На долгих десять лет.
Часть I
Курс — бейдевинд! Глава 1. Сентябрь 2009 года
Гражданин цедил пиво с таким видом, что мне нехорошо становилось, неприятно. Точно ему в бутылку ослиной мочи налили. А пиво-то недешёвое, я себе такое не позволяю. Даже когда в ЖЭКе зарплату выдают.
От мысли о пиве во рту пересохло. Там и до этого сухо было, а теперь и подавно. И то сказать — сентябрь на дворе, а солнце шпарит, что твой июль. Одиннадцати нет, и уже пекло. В самый раз выпить чего-нибудь холодненького, если не пива, то хоть минералки.
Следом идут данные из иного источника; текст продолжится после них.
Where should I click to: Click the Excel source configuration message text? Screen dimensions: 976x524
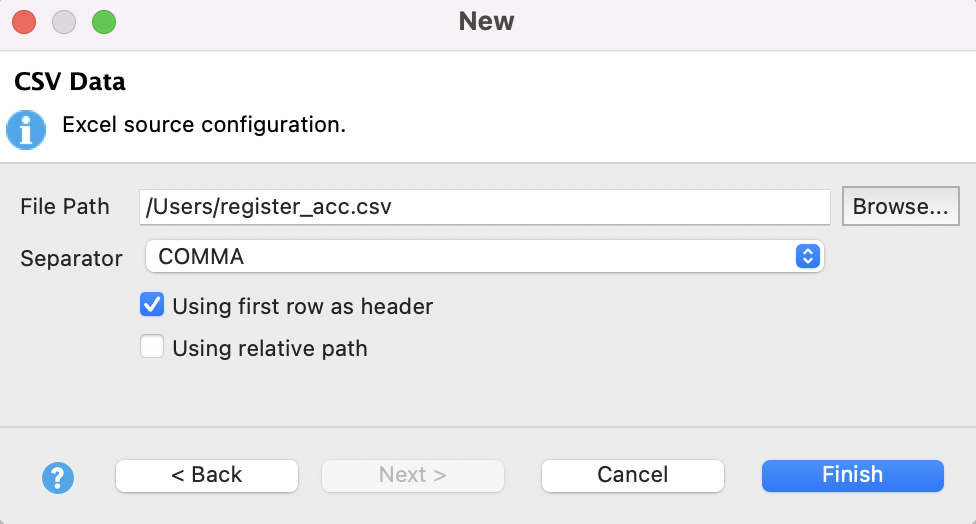(x=204, y=125)
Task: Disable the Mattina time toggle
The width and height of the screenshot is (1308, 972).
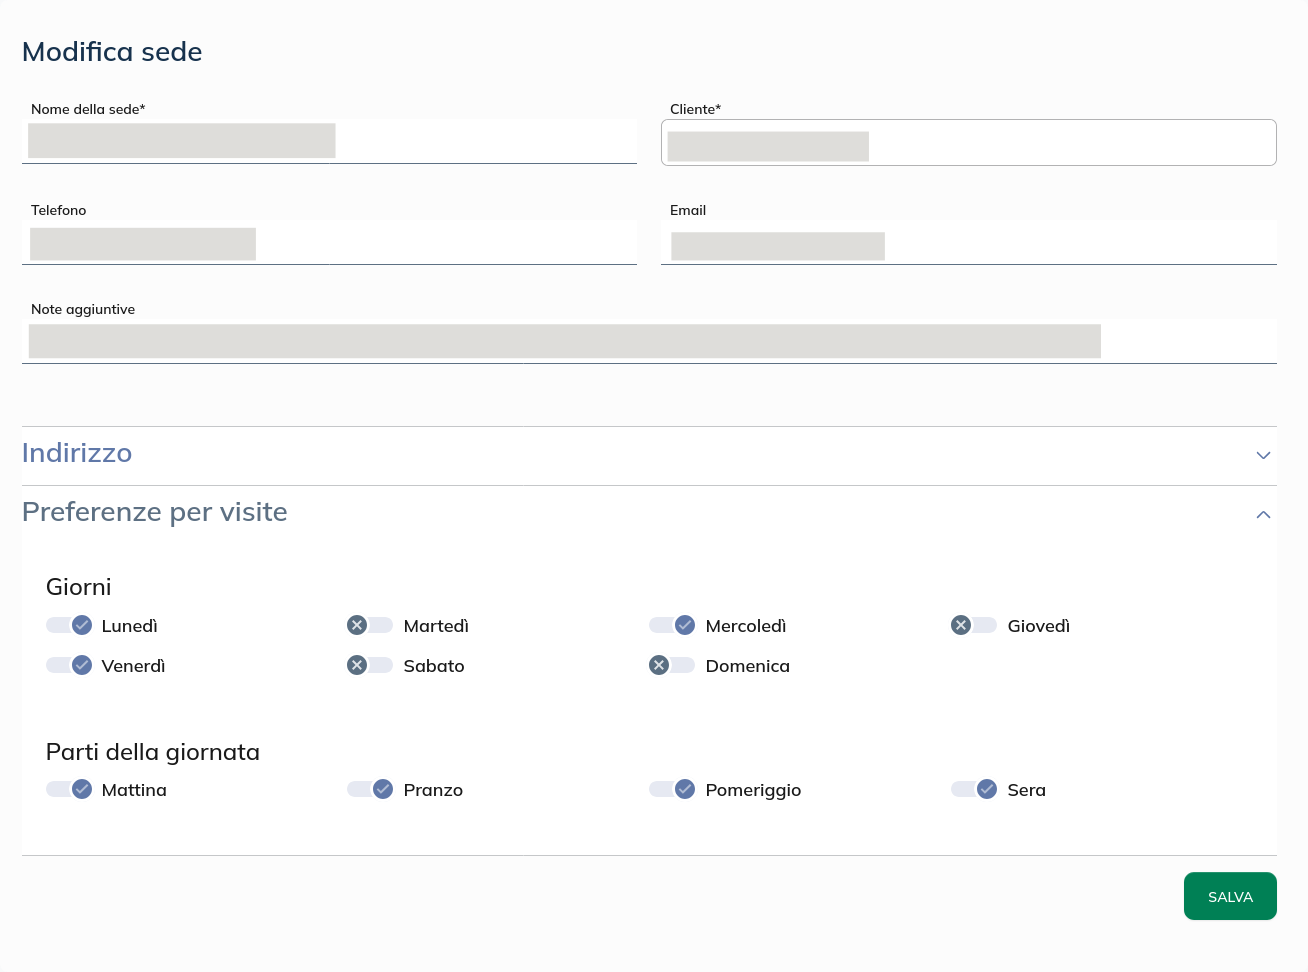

Нет, о прохладительном и мечтать нечего. В кармане голяк, потому я и вышел на бульвар в неурочный час. Тару собирать нужно рано утром, пока наш брат дворник не заявился чистоту наводить. Или вечером, когда народ гулять вываливает, «тусоваться». Тусуются нынче все, и пацаны, и девчата, обязательно с бутылкой пива в руках. И хорошо, если ноль пять, а то и литровки пластиковые таскают. Не то, что в наше время.
Этих, с литровками, я не люблю. И с банками алюминиевыми тоже. Стекло — самая лучшая тара. И для того, кто пьёт, и для того, кто потом убирает. Пока что у меня в сумке позвякивали лишь три бутылки. Четвёртая — у мужика. Только когда он её допьёт? Может, и не ждать? А пивко-то у него холодное, издалека видно, как бутылка вспотела. У меня от этого зрелища язык к небу присох.
Человек опять глотнул. И опять скривился. Да не мучайся ты так, дорогой, не пей, если не хочешь. Поставь аккуратно рядом с лавочкой, и топай своей дорогой. Найдётся, кому убрать.
Я представил, как сажусь на его место. Наклоняюсь, тянусь рукой за бутылкой, что затаилась между ножкой лавки и урной. Неторопливо, будто свою, поднимаю. Пью. Хорошее прохладное пиво.
Когда-то допивать за другими я бы побрезговал. Не поверил бы даже, что такое возможно, если бы кто-нибудь рассказать взялся. Решил, что шутит или издевается. Да ещё смотря кто рассказывал, а то и в морду двинуть мог, чтобы за базаром следил… Теперь не брезгую. Теперь многое по-другому стало. Потому как раньше я был Геннадий Викторович, учитель, уважаемый человек. Теперь — Генка-дворник.